----- GIVEN RECORDS
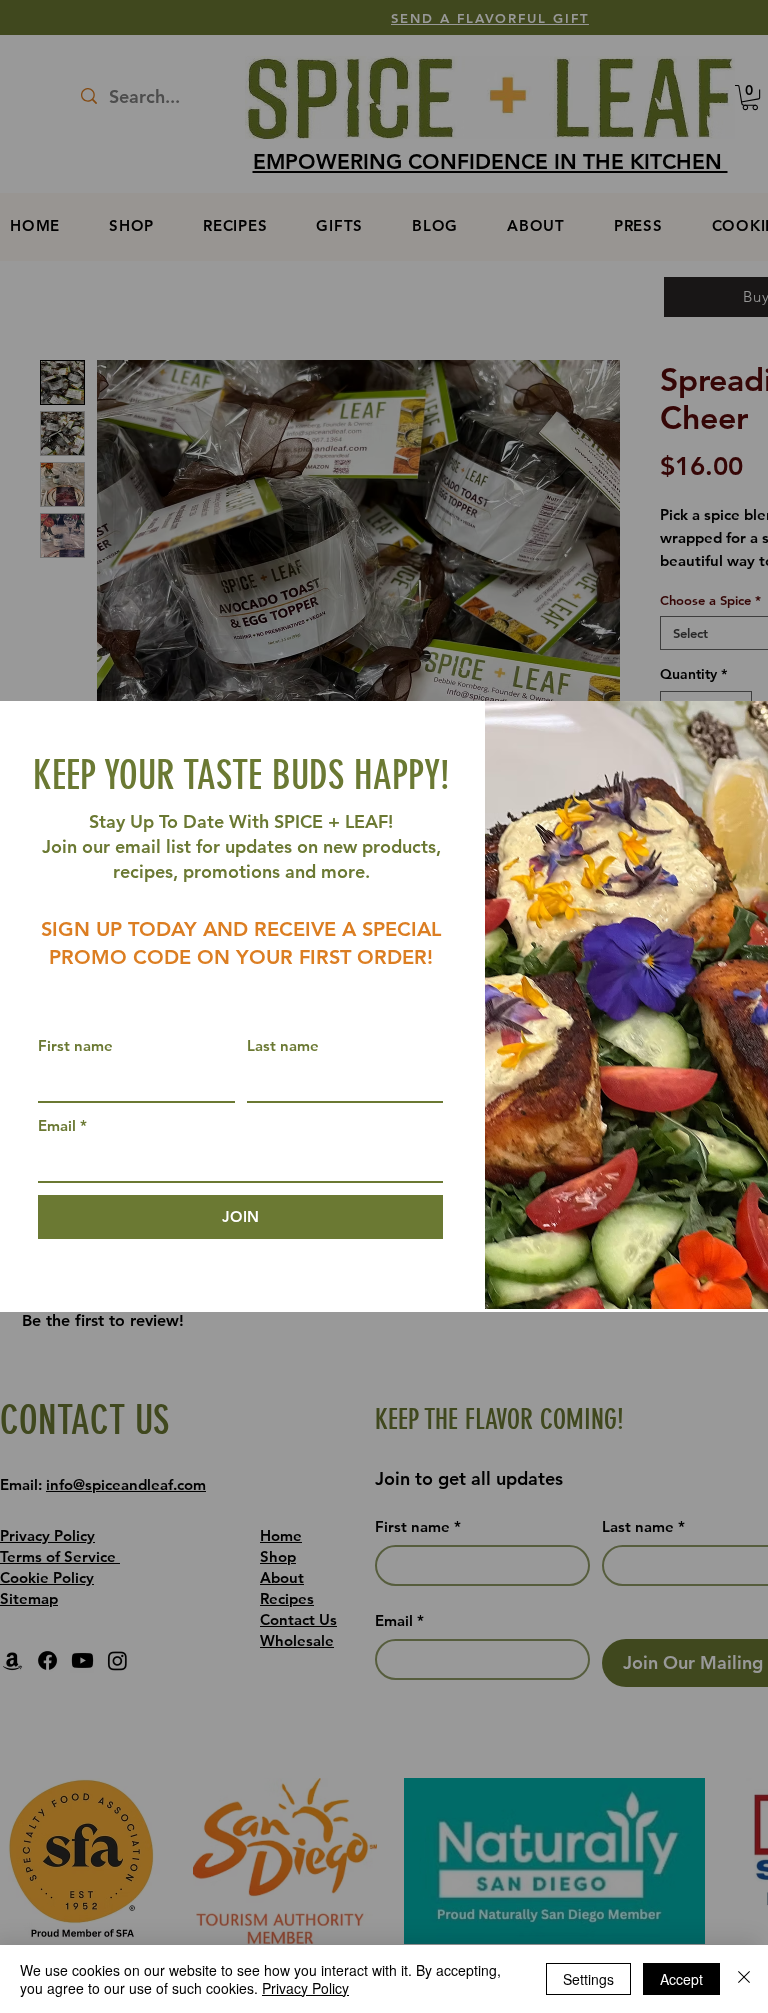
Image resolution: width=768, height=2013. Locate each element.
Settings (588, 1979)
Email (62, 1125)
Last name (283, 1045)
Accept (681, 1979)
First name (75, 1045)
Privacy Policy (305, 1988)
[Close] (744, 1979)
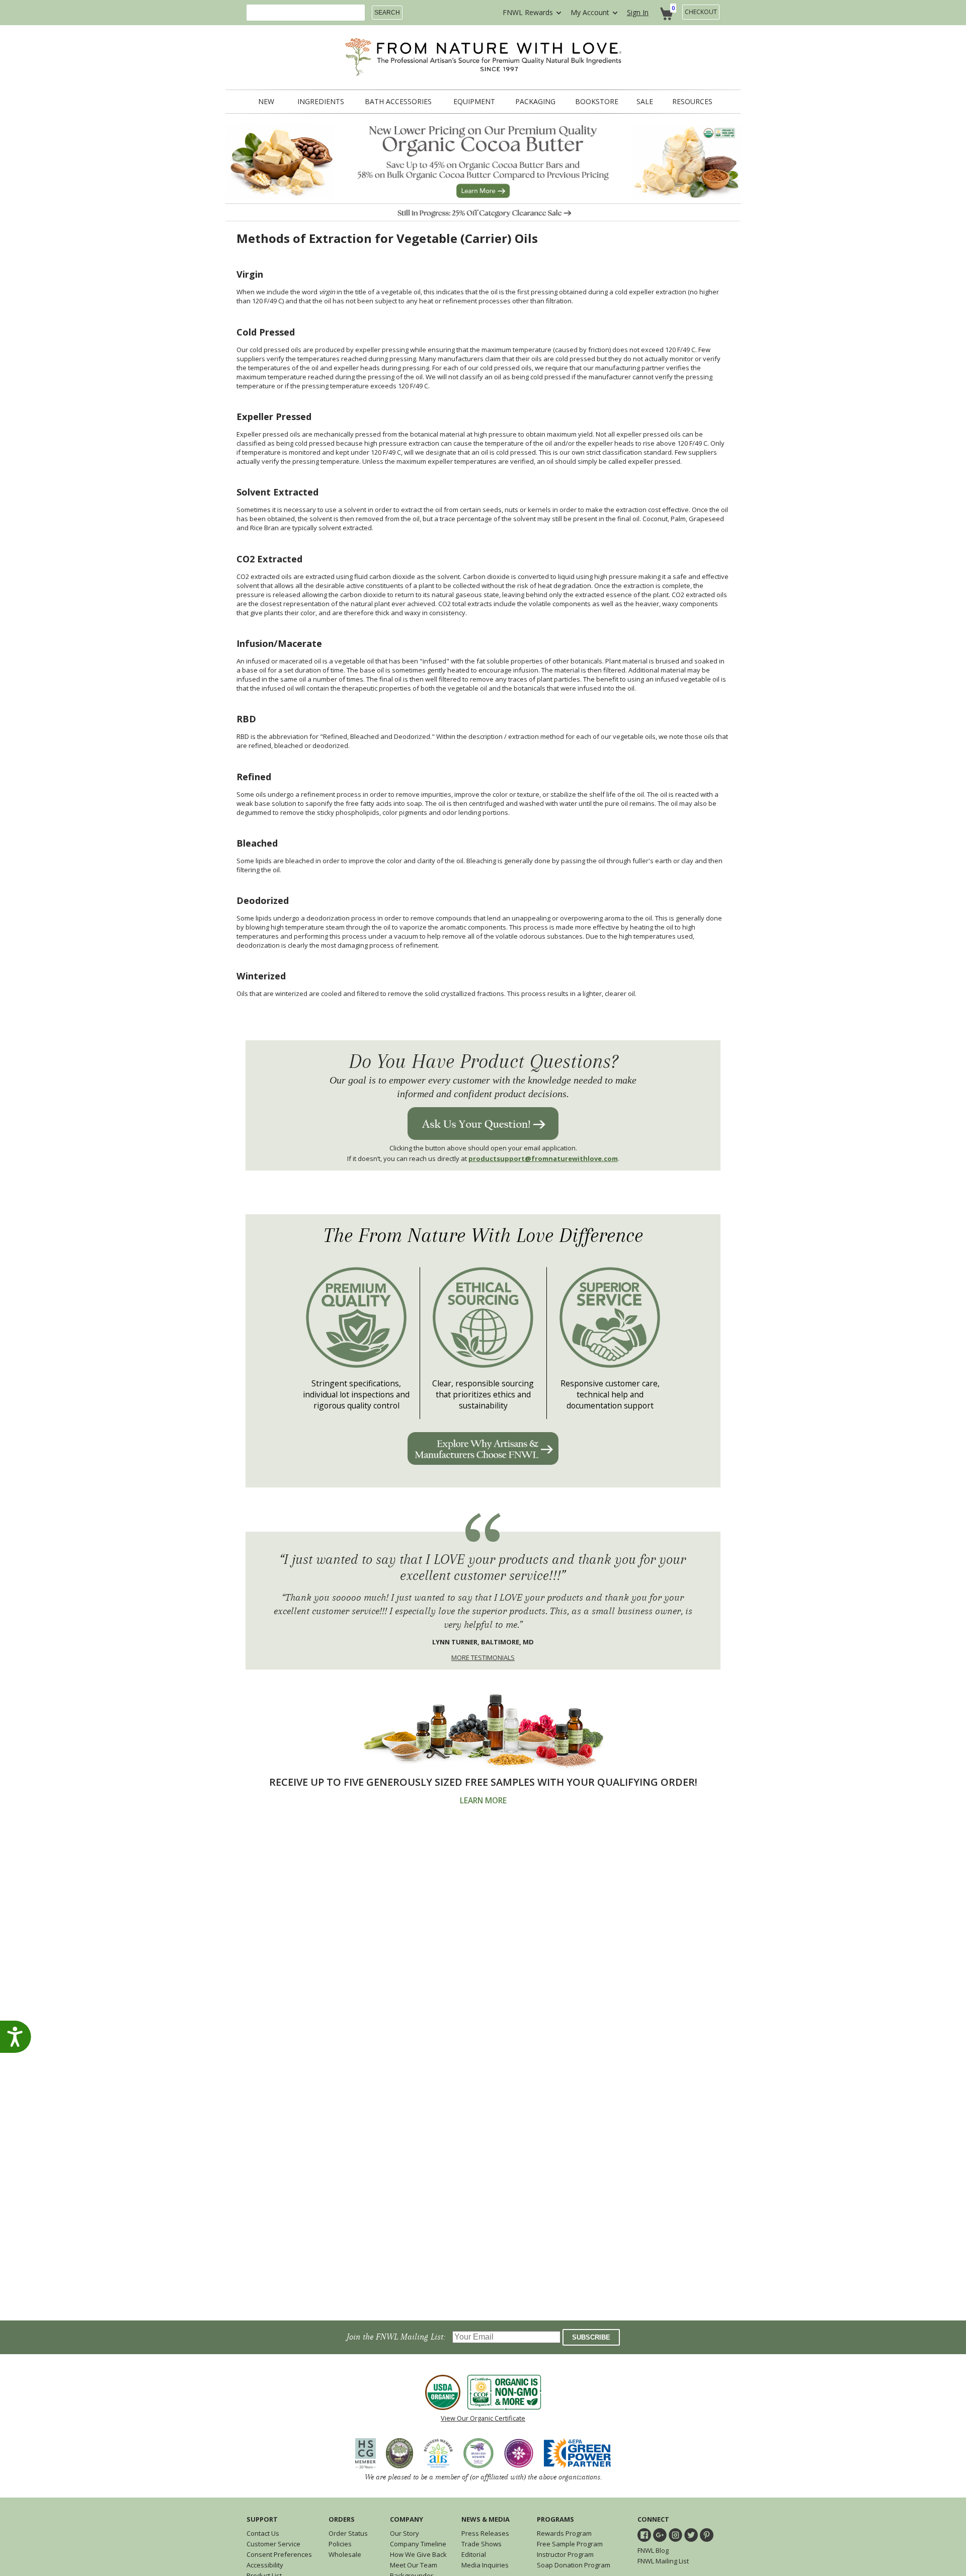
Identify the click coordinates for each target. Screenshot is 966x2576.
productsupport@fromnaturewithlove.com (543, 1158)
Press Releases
----------
» **WORK ORDER**
Repeat exactly the line containing "Privacy Policy (305, 1988)" and every line after it through the end of the records, and nothing else. Leave the pictures out.

» **TASK RESPONSE**
Privacy Policy (305, 1988)
[Close] (744, 1979)
Identify the click coordinates for each target. Screenshot is 966x2576.
productsupport@fromnaturewithlove.com (543, 1158)
Press Releases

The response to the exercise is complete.